WHAT YOU HAVE TO DO
Return exactly the lines of the entries that start at the line containing "Task: Close the MACD indicator panel" and continue to the last line. Omit the pictures.

PROVIDED DATA
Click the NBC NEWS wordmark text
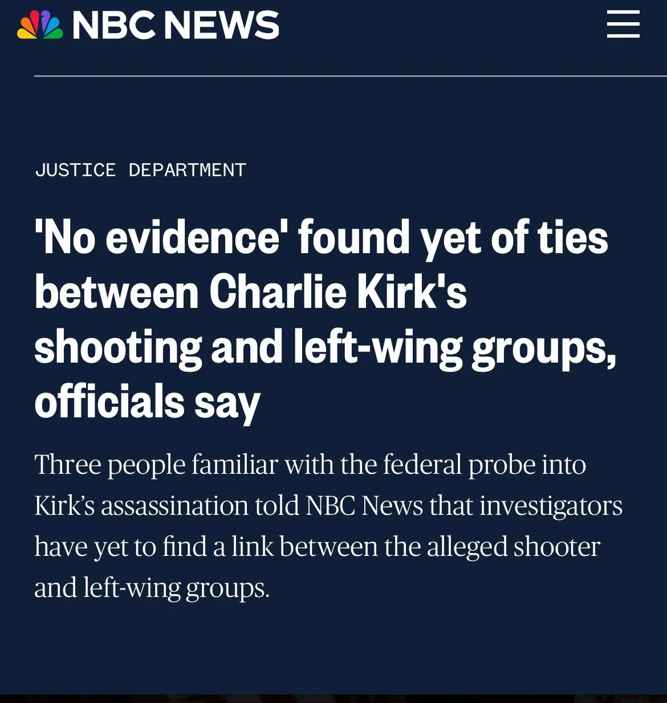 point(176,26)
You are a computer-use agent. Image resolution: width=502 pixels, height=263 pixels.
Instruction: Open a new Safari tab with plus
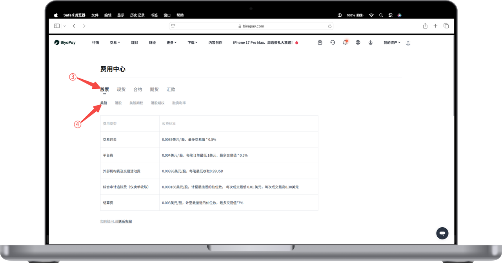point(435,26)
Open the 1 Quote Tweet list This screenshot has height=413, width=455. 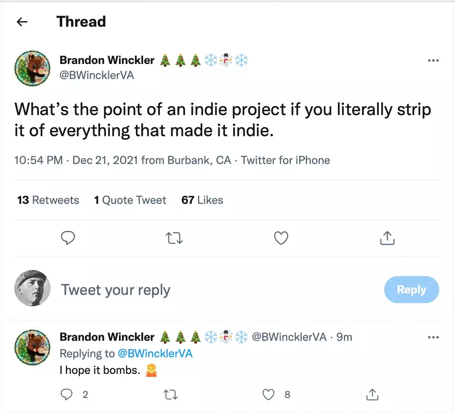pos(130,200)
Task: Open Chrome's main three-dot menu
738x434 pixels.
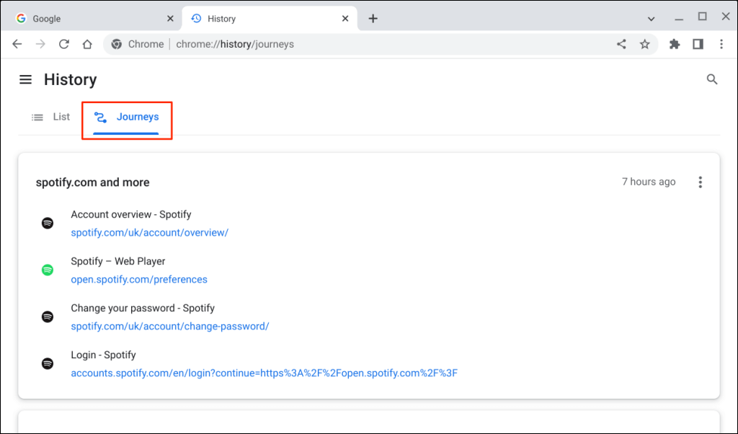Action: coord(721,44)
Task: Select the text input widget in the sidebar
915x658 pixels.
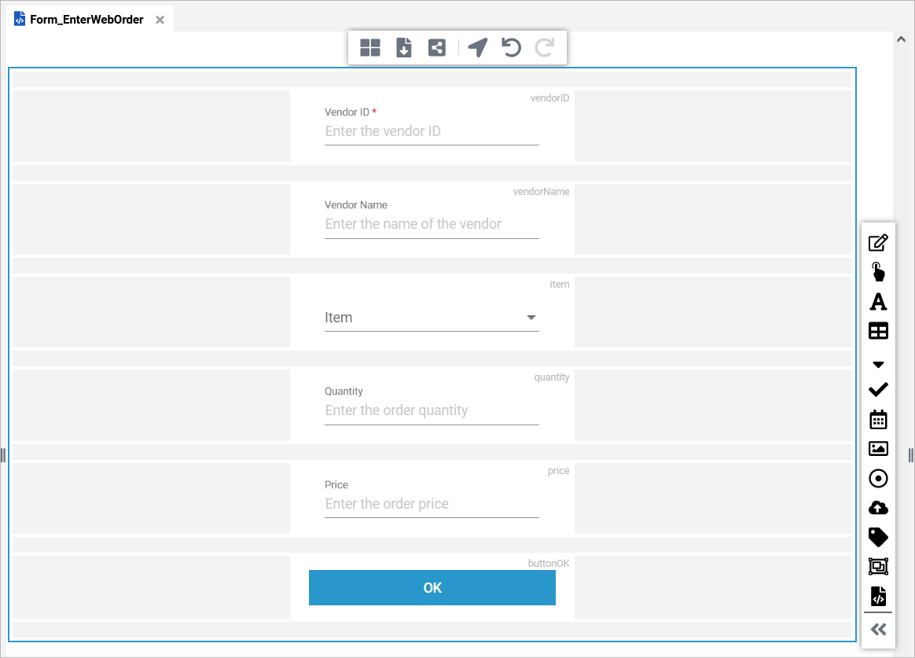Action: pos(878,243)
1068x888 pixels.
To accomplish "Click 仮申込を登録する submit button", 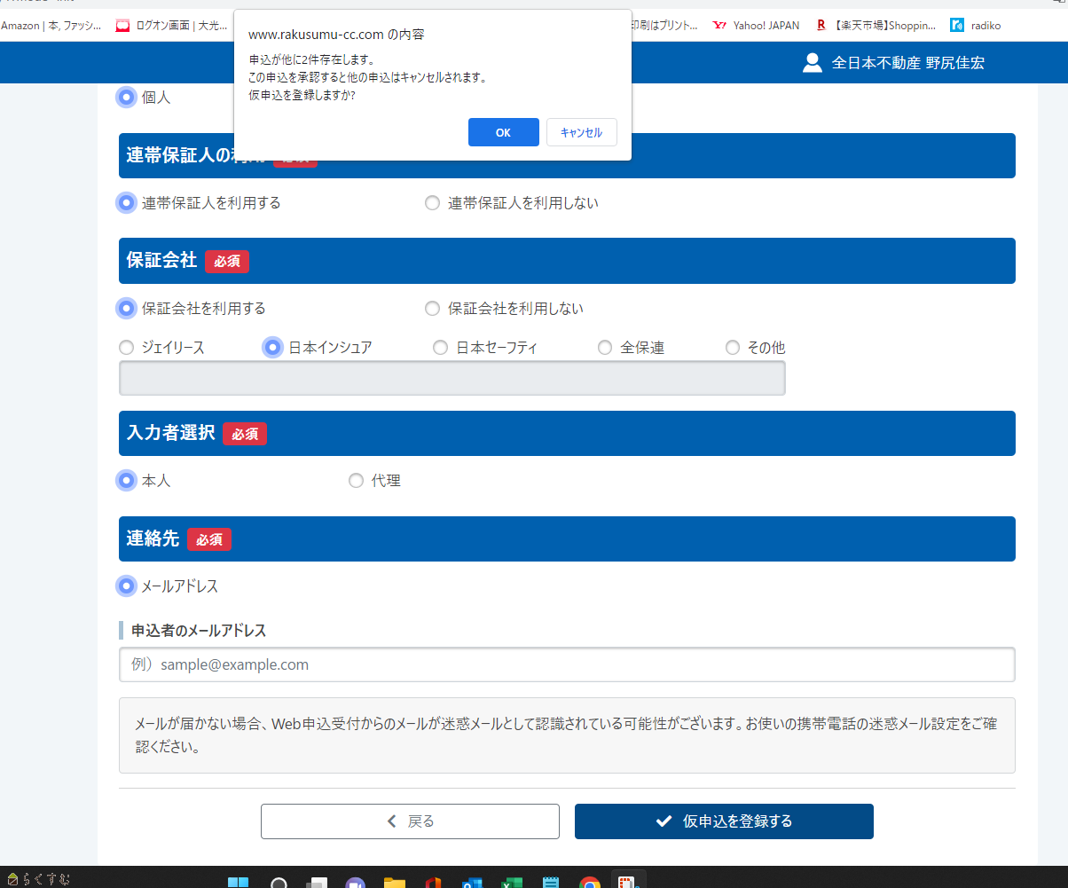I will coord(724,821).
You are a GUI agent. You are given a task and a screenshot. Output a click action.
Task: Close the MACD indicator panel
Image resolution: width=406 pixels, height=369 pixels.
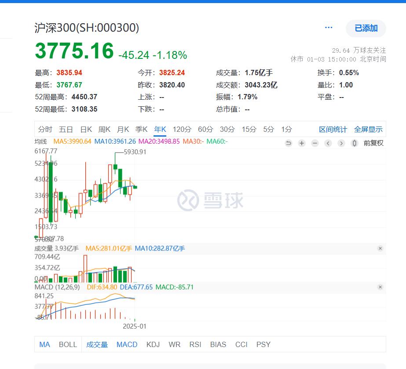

PROBLEM SOLUTION
Task: Close the MACD indicator panel
Image resolution: width=406 pixels, height=369 pixels.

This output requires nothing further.